**Given text:**
# # # #
Virginia Morell, ScienceNOW Daily News 4 Aug 08;
Poachers are once again decimating African elephants. But a team of researchers is tracing confiscated ivory to particular African elephant populations. The new information should help direct law enforcement officials to poaching hot spots and may allow them to head off the slaughter.
Usually when illegal ivory shipments are intercepted, law enforcers can only target the smuggler and the importers who bring the goods to market overseas. Rarely can they link a shipment to the place where the elephants were poached.
But now, scientists are matching DNA extracted from elephant tusks with certain elephant populations across Africa, thus identifying the areas where the elephants were killed.
"Our method tells law enforcement officials, 'This is where you need to be looking for poachers,' " says Samuel Wasser, a conservation geneticist at the University of Washington, Seattle, and the lead author of the new study published in this month's Conservation Biology.
Wasser's team analyzed 5.9 metric tons of ivory seized in Singapore in 2002, which had been shipped from Malawi via Mozambique and South Africa. The haul included 532 large tusks and 42,000 carved cylindrical signature seals, called hankos. Before that seizure, police had also raided an ivory factory in Malawi, collecting more than 100 ivory scraps left over from carving hankos. "We suspected that the ivory scraps from that raid and the tusks and ivory hankos in Singapore came from the same population of elephants," says Wasser. His team also analyzed 3.5 metric tons of ivory seized in Hong Kong in May 2006, as well as one small ivory chip found in a shipping container in Cameroon; they believed that these two were also connected.
# # # #
**The data:**
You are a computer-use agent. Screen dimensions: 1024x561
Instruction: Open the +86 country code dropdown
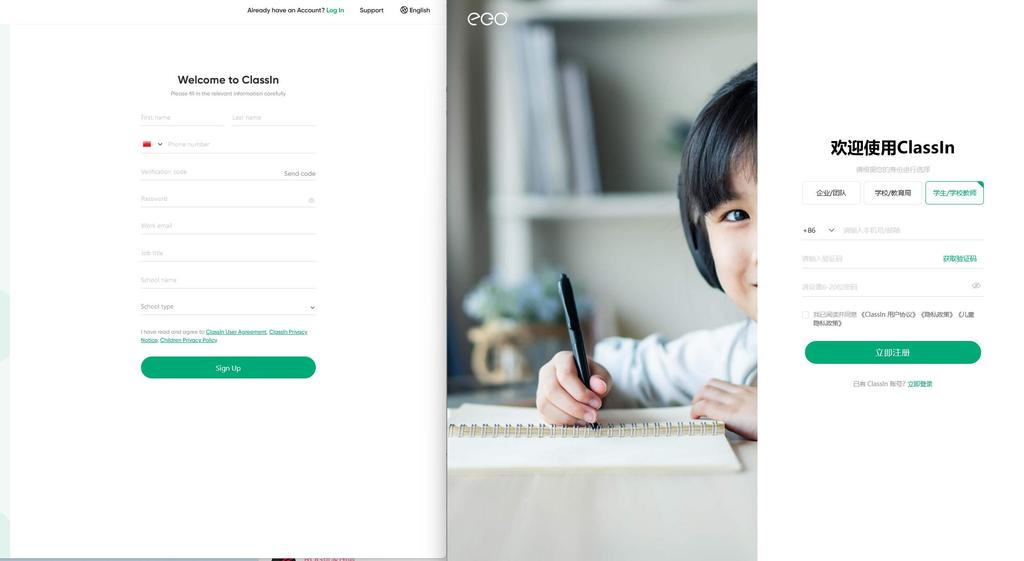tap(818, 230)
# # # #
**Actions to take:**
[1] In the article on tracing poached ivory, how many large tusks were in the haul seized in Singapore in 2002?
[2] Continue the article on tracing poached ivory with DNA, picking up after its final sentence.

**Set of answers:**
[1] The haul included 532 large tusks.

[2]
The DNA analysis confirmed the researchers' hunches. Wasser's group then searched for a match between the ivory and elephant populations in Africa, using a database based on scat and tissue samples collected across the continent. They found that the Singapore and Malawi shipments came from savanna elephants in Zambia. The Hong Kong–Cameroon ivory, on the other hand, came from forest elephants along the border between Gabon and Congo-Brazzaville.
Documents from the Malawi factory indicate that it had made some 19 similar shipments over the preceding 3 years, says Wasser. If each had been about the same size--5.5 metric tons in weight--then some 17,000 adult elephants in total were killed, he estimates. His analysis for the Hong Kong–Cameroon shipments suggests that 5500 elephants were poached. Wasser says the soaring price for ivory--now worth as much as $850 per kilo wholesale--is fueling this round of killing, which he argues is worse than that of the 1980s.
"Wasser is doing what's needed, figuring out where on the ground the poaching is happening," says Ken Goddard, director of the U.S. Fish and Wildlife Service's Forensics Laboratory in Ashland, Oregon. Iain Douglas-Hamilton, a researcher with Save the Elephants in Nairobi, Kenya, says the approach is "new and very important" and should help direct law enforcement to poaching hot spots before all the elephants are killed.